-------- INFORMATION SUPPLIED

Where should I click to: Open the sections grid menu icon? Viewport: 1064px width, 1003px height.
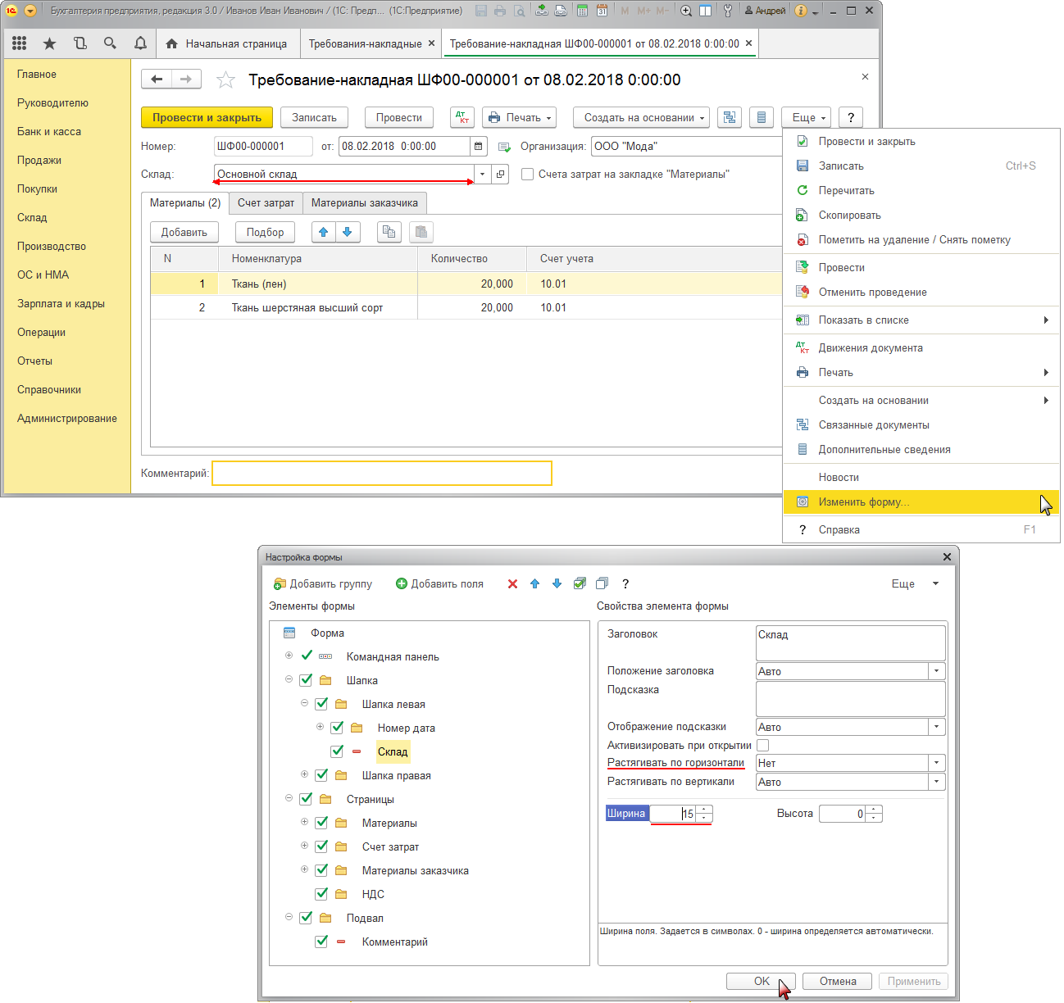[20, 43]
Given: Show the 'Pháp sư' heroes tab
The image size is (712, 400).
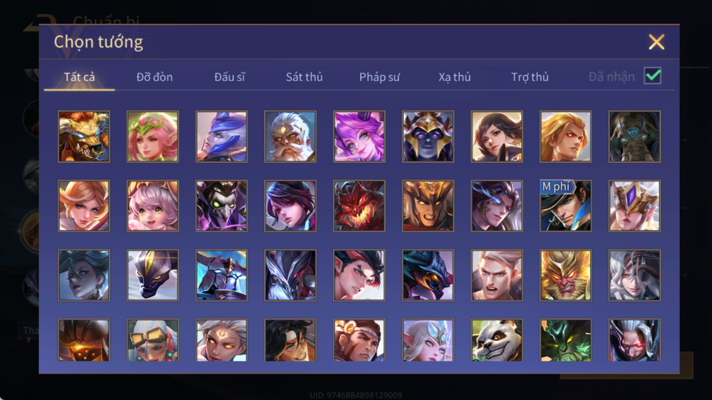Looking at the screenshot, I should 379,77.
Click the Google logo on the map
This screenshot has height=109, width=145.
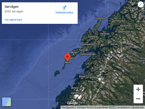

----------------

*EXERCISE REQUIREMENTS*. All lines from the start of the entries above through the line containing "Click the Google logo on the map" must be transcribed exactly, both ends included, and no picture may be copied.

*YOUR SOLUTION*.
Where should I click to: Open the sections grid menu icon? Viewport: 1064px width, 1003px height.
[20, 43]
Given: Show the 'Pháp sư' heroes tab
The image size is (712, 400).
Looking at the screenshot, I should 379,77.
Click the Google logo on the map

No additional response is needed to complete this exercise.